Author: Debbie West, Former Program Coordinator, Intrastate Conflict Program
Djibouti, Eritrea, Ethiopia, Kenya, Somalia, and Sudan-the countries constituting the "Horn of Africa"-together with Yemen, are potential hostages to terrorism. Their largely unsecured territories provide a platform for terrorists, and their internal conflicts and weaknesses create potential breeding grounds for current and future anti-American terrorism.
At the Belfer Center's Program on Intrastate Conflict conference entitled, "Examining the ‘Bastions' of Terror: Governance and Policy in Yemen and the Horn of Africa" held at the Kennedy School of Government in November 2004, a group of three dozen experts from the diplomatic, NGO, policy, security, and scholarly communities discussed the urgent need to combat terrorism in the region.

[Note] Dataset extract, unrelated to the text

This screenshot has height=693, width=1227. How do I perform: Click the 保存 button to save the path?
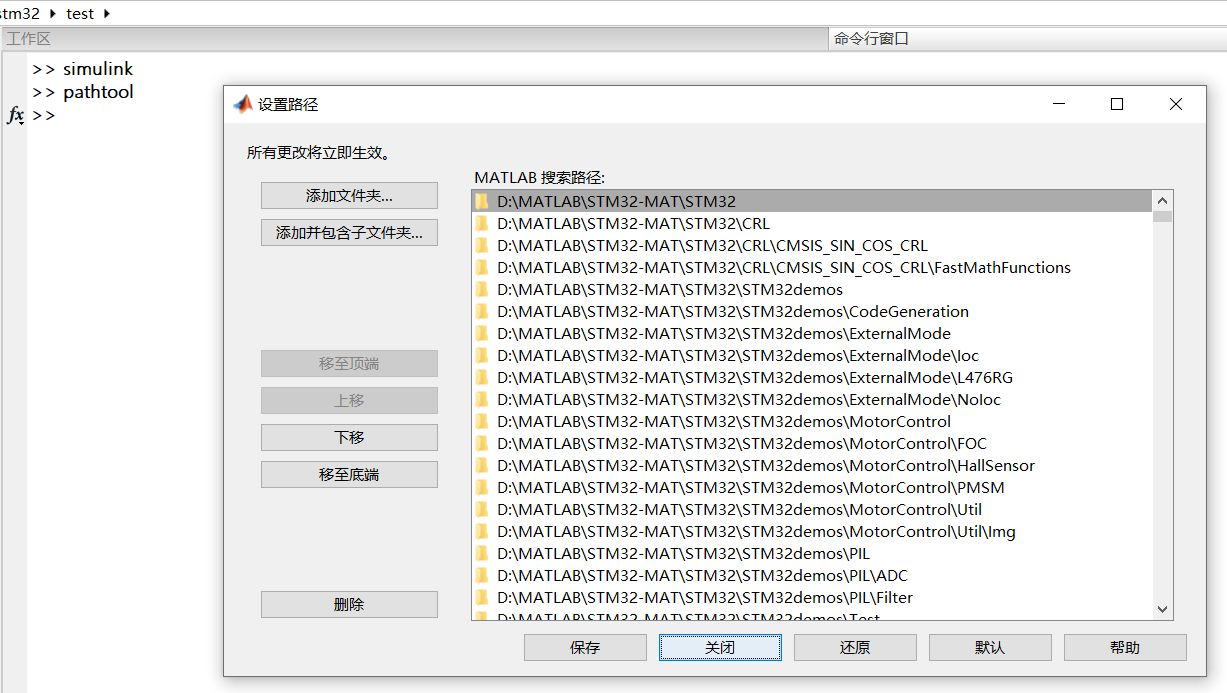[x=585, y=647]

The group's recommendations were clear and remarkably unified about the major strategies for countering terrorism in Yemen and the Horn of Africa. The United States must work with its allies to craft a unified and multilateral approach to the underlying as well as the immediate problems of the region. American efforts must be concerted with local authorities and multinational efforts (including NGOs) and development and humanitarian efforts of the international donor community must be coordinated and complementary. Program on Intrastate Conflict Director Robert I. Rotberg recommended: "Washington requires more area specialists, more persons with appropriate language fluencies, and much more specific local acquaintance and knowledge . . . Amassing such a cadre of ability and acquaintance will facilitate the development of sensible policies capable of assisting the countries in the region. Time is running out."
Debbie West is Program Coordinator of the Program on Intrastate Conflict.